We can appreciate the ceremonies’ cast-of-thousands spectacles for their grand-scale synchronization and technical wizardry. And while being visually dazzled we may not consciously notice the metaphors they convey: how art and expression are as elemental to our lives as competition, how interconnecting paths weave the tapestry of life, how many can come together to create something greater than the individual parts. But the brain recognizes ritual as embodied metaphor and soaks it all in.

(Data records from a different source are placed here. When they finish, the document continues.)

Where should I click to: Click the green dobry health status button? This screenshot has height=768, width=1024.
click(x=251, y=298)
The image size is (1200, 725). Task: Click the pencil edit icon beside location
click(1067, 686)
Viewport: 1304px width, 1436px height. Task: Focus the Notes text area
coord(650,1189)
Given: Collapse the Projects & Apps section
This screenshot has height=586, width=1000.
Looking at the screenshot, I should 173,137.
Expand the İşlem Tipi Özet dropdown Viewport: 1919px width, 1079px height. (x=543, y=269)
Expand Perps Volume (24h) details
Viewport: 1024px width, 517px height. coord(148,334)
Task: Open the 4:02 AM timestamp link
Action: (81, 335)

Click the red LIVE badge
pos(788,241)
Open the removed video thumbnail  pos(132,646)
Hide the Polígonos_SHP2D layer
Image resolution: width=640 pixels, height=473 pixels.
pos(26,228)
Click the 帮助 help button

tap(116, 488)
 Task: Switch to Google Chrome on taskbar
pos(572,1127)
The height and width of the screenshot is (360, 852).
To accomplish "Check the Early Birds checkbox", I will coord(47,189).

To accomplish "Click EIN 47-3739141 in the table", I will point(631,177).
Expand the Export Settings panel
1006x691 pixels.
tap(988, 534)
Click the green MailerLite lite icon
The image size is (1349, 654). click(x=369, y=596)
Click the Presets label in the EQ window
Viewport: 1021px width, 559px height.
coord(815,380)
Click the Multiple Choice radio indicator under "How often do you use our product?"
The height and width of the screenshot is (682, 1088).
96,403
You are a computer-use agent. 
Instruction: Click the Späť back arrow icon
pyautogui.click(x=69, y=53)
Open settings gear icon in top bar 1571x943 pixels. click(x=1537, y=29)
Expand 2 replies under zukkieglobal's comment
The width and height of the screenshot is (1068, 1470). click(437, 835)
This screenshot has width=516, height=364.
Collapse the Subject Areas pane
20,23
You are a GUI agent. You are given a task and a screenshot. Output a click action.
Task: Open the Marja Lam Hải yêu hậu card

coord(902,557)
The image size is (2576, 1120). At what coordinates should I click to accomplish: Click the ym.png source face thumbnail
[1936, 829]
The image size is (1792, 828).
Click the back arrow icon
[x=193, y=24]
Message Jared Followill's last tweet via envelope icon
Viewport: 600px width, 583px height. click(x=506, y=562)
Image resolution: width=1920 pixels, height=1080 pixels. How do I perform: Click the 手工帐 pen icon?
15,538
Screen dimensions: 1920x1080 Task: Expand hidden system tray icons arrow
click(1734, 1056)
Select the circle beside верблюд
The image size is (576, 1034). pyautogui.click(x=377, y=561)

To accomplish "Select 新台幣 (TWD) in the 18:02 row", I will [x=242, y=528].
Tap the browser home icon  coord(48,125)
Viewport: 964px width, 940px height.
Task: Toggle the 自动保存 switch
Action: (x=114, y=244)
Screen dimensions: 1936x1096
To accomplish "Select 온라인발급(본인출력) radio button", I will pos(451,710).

Guerrilla ritual extends beyond the opening ceremony. Every athlete who competes in the Olympics is making a ritual pilgrimage to the site, leaving home and taking a journey in which they hope to transcend all personal limitations, much as the classic hero. In the opening ceremonies, the country-by-country parade of athletes, so often seen as a display of national and ethnic pride, is actually the last leg of their journey prior to the extreme test that is so often a part of the pilgrimage process. These converging paths of athletes coming to a central place weaves a web that although unseen is deeply felt.

Igniting the Olympic cauldron, formerly a simple act, has swelled into a torch relay race over thousands of miles, involving legions of people and lots of celebrities. Again, look past the flash and see the embodied metaphor that makes for powerful ritual: that keeping a vital part of the human spirit alive can come down to just one person willing to reach out to another.

One last time in the closing ceremony, look for the metaphor of how the parade of athletes, now on the first leg of their return pilgrimage home, walk as one unit rather than by nation. And when the cauldron is extinguished in the closing ceremony, notice flashlights and lighters held by thousands and thousands of attendees turning on at the same time, symbolizing how individuals keep a communal flame alive, ensuring that the spirit continues through generations of memory.